Art. 8.De aanvraag tot het bekomen van de vergoeding wordt ingediend door middel van het formulier waarvan het model voorzien is in bijlage II. Ze moet uiterlijk op 31 maart 2000 bij een ter post aangetekende brief worden toegezonden aan : ENIG LOKET DIOXINE Kanselarij van de Eerste Minister Wetstraat 16 1000 Brussel Bij de aanvraag worden alle relevante documenten gevoegd die in bijlage 2 vermeld zijn, waaronder, in ieder geval; - de verklaring betreffende de andere ontvangen of aangevraagde steun; - de verklaring op eer betreffende de naleving van de voorwaarden inzake economische zelfstandigheid sinds 1 juni 1999 tot de dag van de indiening van de aanvraag; - de verklaring op eer betreffende de eventuele instelling bij de rechtbanken van een vordering tot schadevergoeding tegen de Staat omwille van schade geleden als gevolg van de dioxinecrisis; - de verklaring betreffende de onderscheiden verbintenissen.
Art. 9.§ 1. De vergoeding wordt verminderd met de subsidie-equivalenten van alle federale of gewestelijke overheidssteun die omwille van de dioxinecrisis verkregen worden en met alle ontvangen bedragen krachtens verzekeringspolissen of bij wege van schadevergoeding ingevolge contractuele of buitencontractuele aansprakelijkheid van derden, omwille van de dioxinecrisis. § 2. Het subsidie-equivalent dat betrekking heeft op het krediet dat is aangegaan in uitvoering van het Protocol van 25 augustus 1999 tussen de Staat en de Belgische Vereniging van Banken wordt berekend volgens de tabel in bijlage III. De aanvrager is ertoe gehouden, ter berekening van het subsidie-equivalent, in zijn aanvraag om een vergoeding het door hem aangevraagde kredietbedrag, het uitstel van kapitaalaflossing en de resterende looptijd te vermelden.
De aanvrager is ertoe gehouden iedere eventuele wijziging met betrekking tot bovenvermelde kredietvoorwaarden die aanleiding geven tot een wijziging van het subsidie-equivalent onverwijld en uiterlijk binnen 14 dagen na kennisgeving door de kredietinstelling mede te delen aan de dienst "schadevergoeding dioxine" van het Ministerie.

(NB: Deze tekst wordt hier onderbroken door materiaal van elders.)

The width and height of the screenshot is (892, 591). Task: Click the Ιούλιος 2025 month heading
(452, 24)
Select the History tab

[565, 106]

Art. 10.De Secretaris-generaal van het Ministerie doet aan de aanvrager, in tweevoud, een voorstel voor schadevergoeding toekomen dat overeenstemt met het model in bijlage IV. Als de aanvrager met het voorstel instemt, dateert en ondertekent hij een exemplaar ervan na daarop de vermelding "gelezen en goedgekeurd" met de hand te hebben geschreven; hij zendt dit exemplaar terug naar het op het voorstel vermelde adres binnen de 30 dagen na ontvangst ervan. De vergoeding wordt pas uitbetaald na ontvangst van dat exemplaar.

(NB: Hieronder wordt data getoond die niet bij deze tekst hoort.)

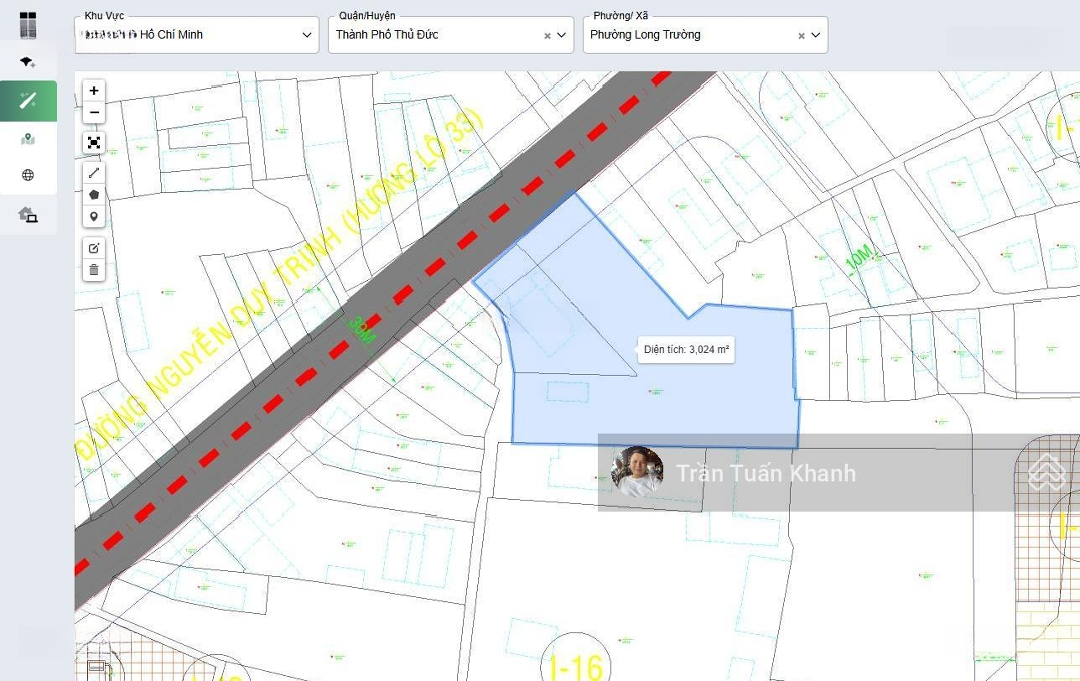Expand the Khu Vực dropdown
The width and height of the screenshot is (1080, 681).
coord(307,35)
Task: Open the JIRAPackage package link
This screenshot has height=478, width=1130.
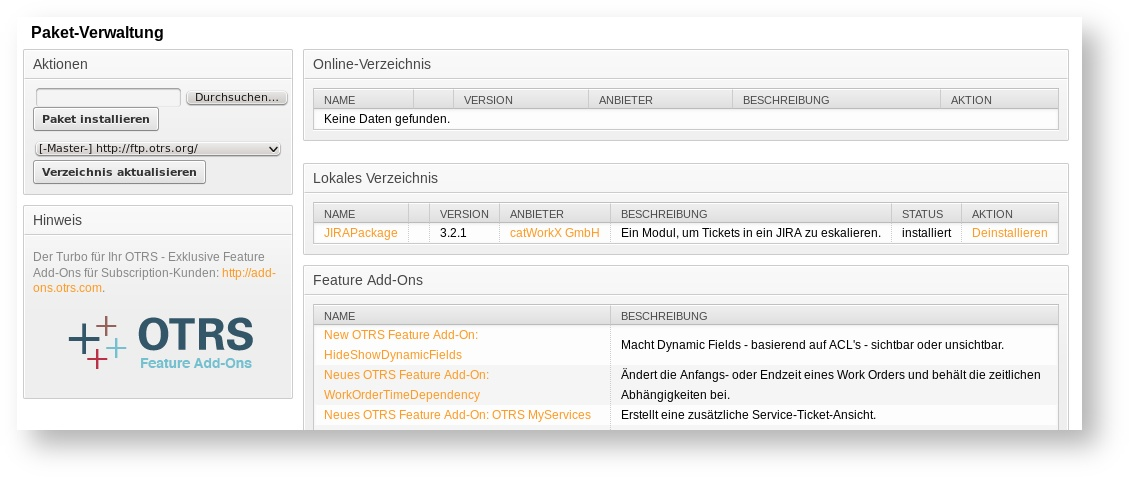Action: coord(360,233)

Als nog een beslissing aangaande een andere tegemoetkoming van een overheidsinstelling of een verzekeringsmaatschappij hangende is, kan aan de aanvrager een voorschot worden uitbetaald dat gelijk is aan het onbetwistbare verschuldigde gedeelte en dit na ontvangst van het behoorlijk ondertekende exemplaar van het voorstel voor schadevergoeding. Het eventuele overblijvende gedeelte wordt pas uitbetaald na kennisgeving van de beslissing aangaande de betrokken tegemoetkoming.
Als de aanvrager niet instemt met het voorstel kan hij, binnen de 30 dagen na ontvangst van dit voorstel, bij een ter post aangetekend schrijven aan het op het voorstel vermelde adres een aanvraag voor herziening van het voorstel richten die behoorlijk moet worden gerechtvaardigd en van afdoende bewijsstukken moet vergezeld zijn. De aanvrager kan slechts eenmaal een herziening van het voorstel vragen.

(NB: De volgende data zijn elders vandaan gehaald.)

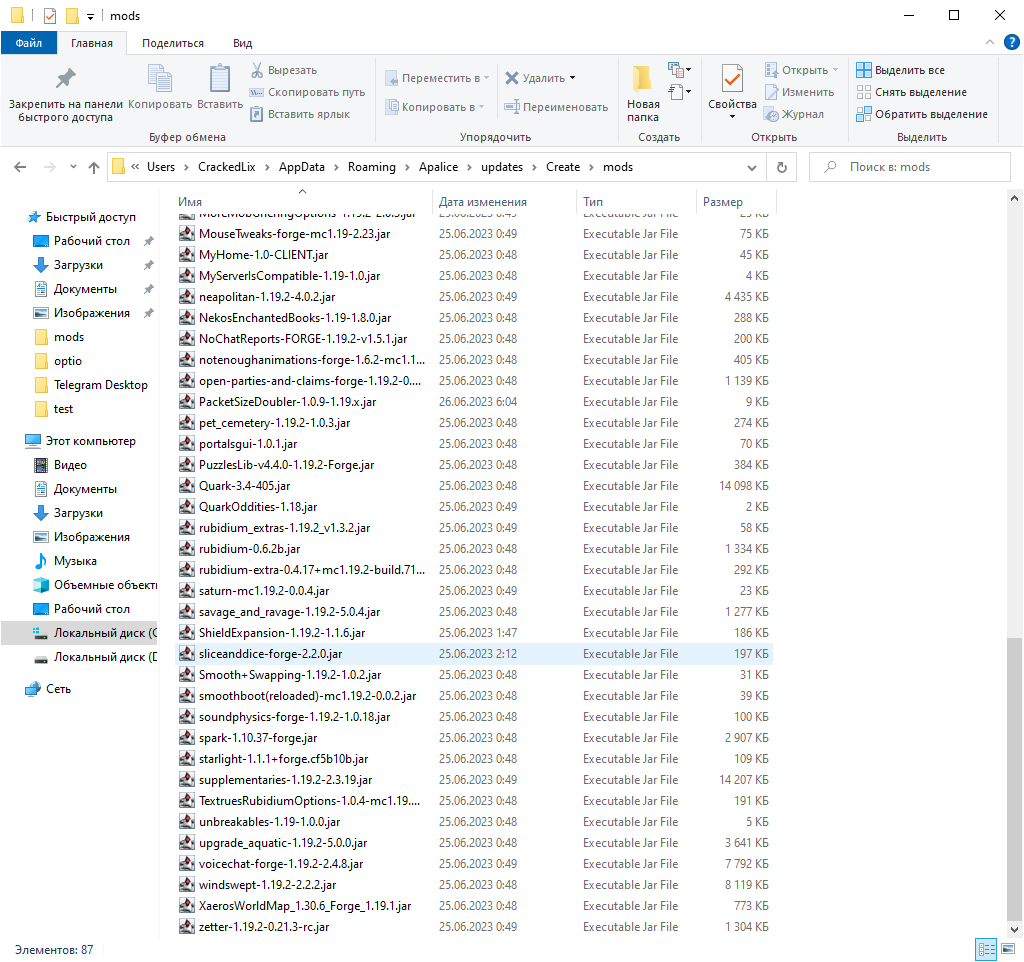
Task: Click the Копировать (Copy) icon
Action: point(160,77)
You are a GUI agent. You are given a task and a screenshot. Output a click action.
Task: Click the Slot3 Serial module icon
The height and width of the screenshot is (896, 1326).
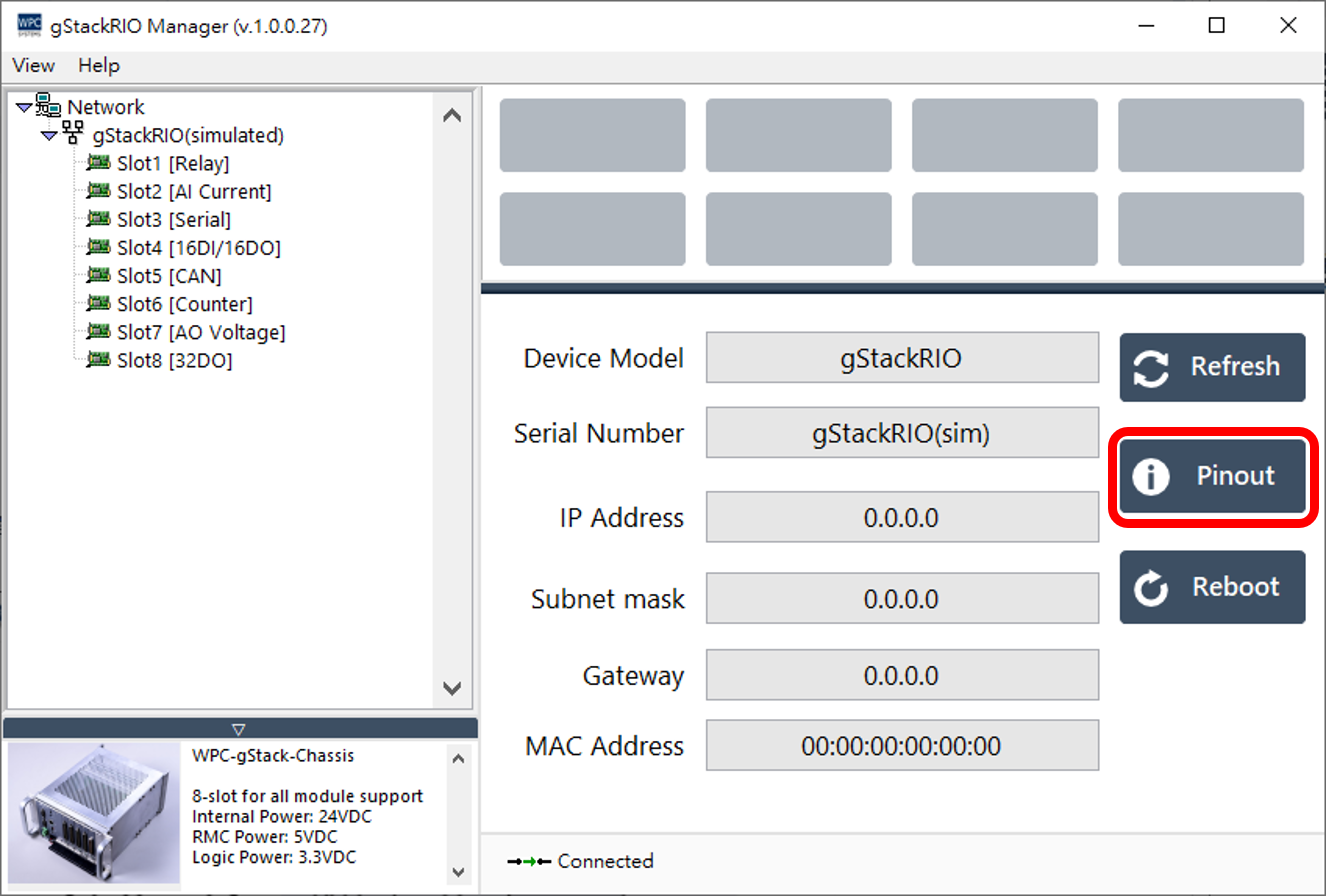98,219
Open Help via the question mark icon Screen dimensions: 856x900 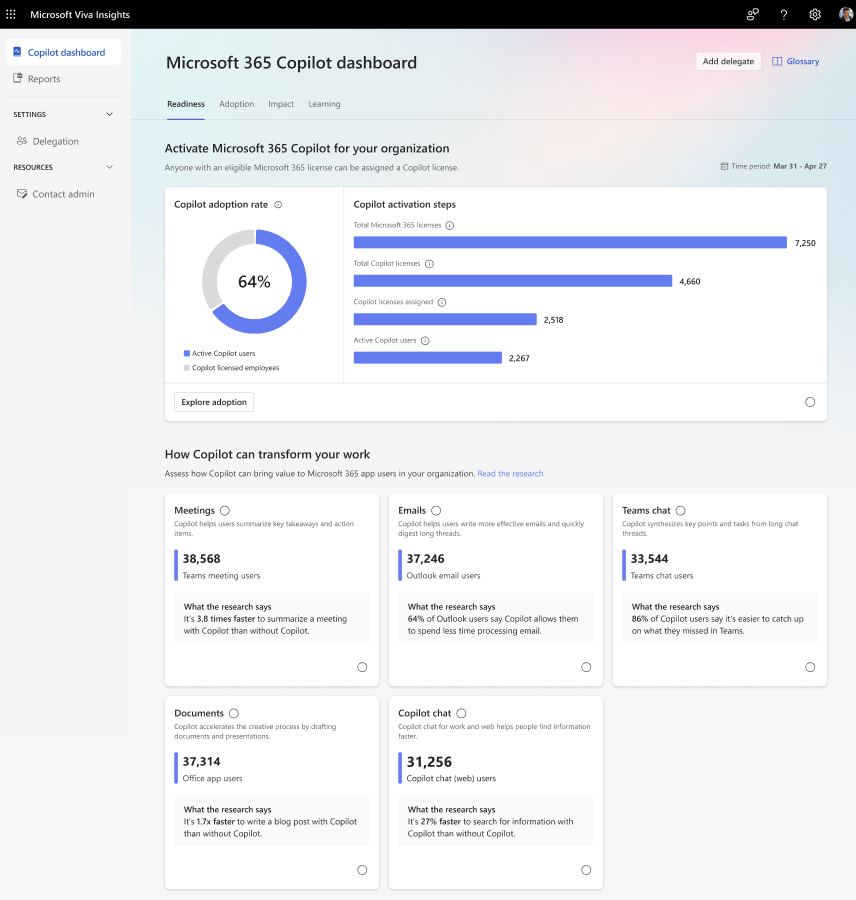point(784,14)
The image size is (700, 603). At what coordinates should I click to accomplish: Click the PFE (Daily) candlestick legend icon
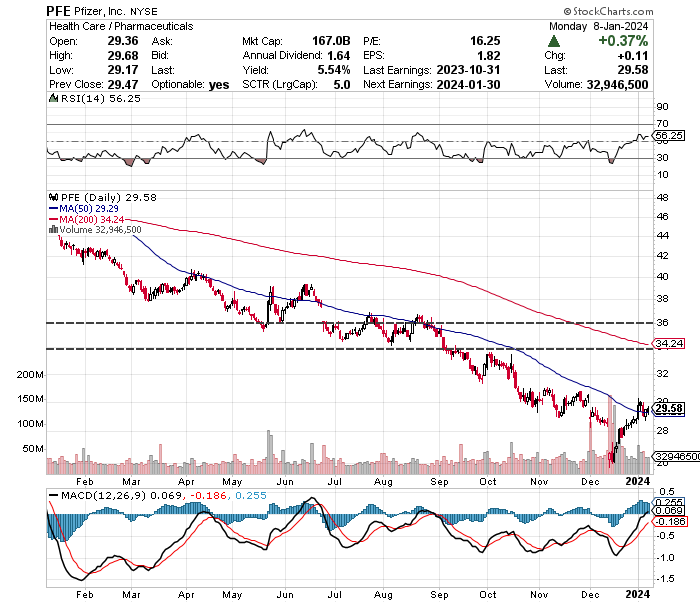pyautogui.click(x=52, y=197)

Art. 11.Onverminderd de toepassing van het koninklijk besluit van 31 mei 1933 betreffende de verklaringen af te leggen in verband met subsidies, vergoedingen en toelagen, worden overtredingen op de bepalingen van dit besluit gestraft met een gevangenisstraf van vijftien dagen tot zes maanden en met een geldboete van vijftig- tot tienduizend Belgische frank of met één van deze straffen alleen.
Art. 12.De Minister wordt gemachtigd bijlage II bij dit besluit te wijzigen met het oog op de vereenvoudiging van de administratieve verwerking van de aanvragen.
Art. 13.Dit besluit treedt in werking de dag waarop het in het Belgisch Staatsblad wordt bekendgemaakt, behalve de artikelen 3 en 10 die in werking treden op de datum waarop de Europese Commissie de bepalingen van dit besluit goedkeurt, welke datum wordt vastgesteld door de Minister die de Landbouw in zijn bevoegdheid heeft.
Art. 14.Onze Minister bevoegd voor Landbouw is belast met de uitvoering van dit besluit.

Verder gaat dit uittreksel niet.